Roberto Soares Garcia
Associado e ex vice-presidente do Instituto de Defesa do Direito de Defesa

Originalmente publicada no portal JOTA, em 10 de outubro de 2016.

“Na última quarta (5), a Cidadã fez 28 anos. No dia de seus anos, a nossa quase balzaquiana foi seviciada. Não terá direito à Lei Maria da Penha, embora o maltrato tenha vindo de quem deveria zelar por sua higidez.

Sim, em 5 de outubro de 2016, ao julgar as medidas cautelares nas ações declaratórias de constitucionalidade nºs 43 e 44, o E. Supremo Tribunal Federal, por maioria, ratificando entendimento assentado no HC 126.292, decidiu que a condenação criminal chancelada em sede recursal será imediatamente executável. Os condenados, ainda que pendentes apelos aos Tribunais Superiores – e, portanto, ainda que viva a possibilidade de absolvição –, poderão ser submetidos à execução incontinenti; ou, noutras palavras, embora ninguém possa ser considerado culpado antes do trânsito em julgado de sentença penal condenatória (art. 5º, LVII, da Constituição Federal), o STF autorizou que um não-culpado (dir-se-ia inocente, abandonado o eufemismo,) seja submetido logo a castigo.

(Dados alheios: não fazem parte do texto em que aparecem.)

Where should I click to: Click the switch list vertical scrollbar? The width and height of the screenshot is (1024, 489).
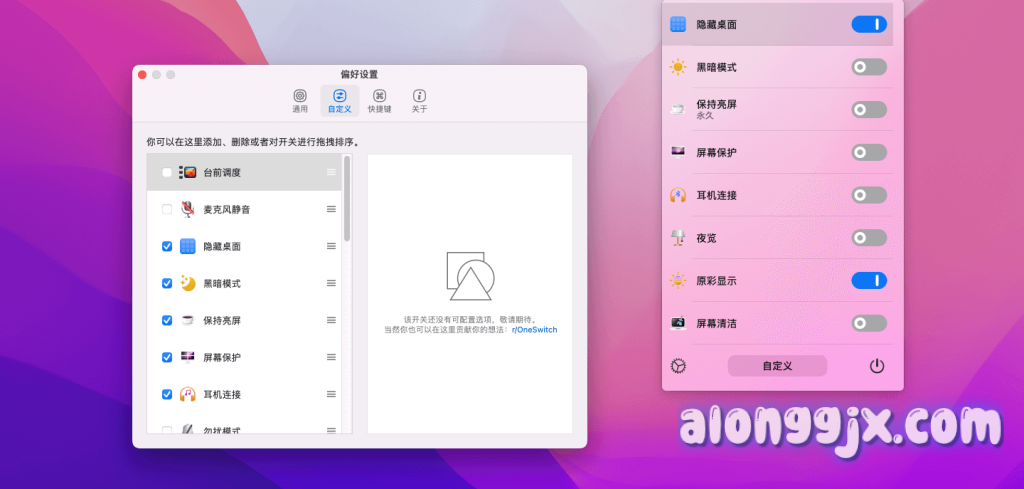pos(347,200)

Peço licença para não apontar os equívocos dos argumentos que animaram o decidido. A presunção de inocência constitucional já derreteu. O que havia a dizer, foi dito durante o julgamento e antes dele. Roma locuta, causa finita. São, infelizmente, águas passadas.

Hoje, importa notar que a decisão proferida foi anunciada a todos os ventos sob a premissa de que milita em favor dos condenados por tribunal a possibilidade de utilização do habeas corpus em lugar dos recursos extraordinário e especial. Contudo, sabemos os operadores do Direito que, desde a edição da Súmula/STF 691 e do julgamento pelo STF do HC109.956, não é inteiramente correto afirmar que o instrumento do habeas corpus ande com tanto prestígio assim em nossos Tribunais: diz-se que não se o pode utilizar contra indeferimento de liminar, sendo também vedada a via heroica se previsto outro recurso na Constituição.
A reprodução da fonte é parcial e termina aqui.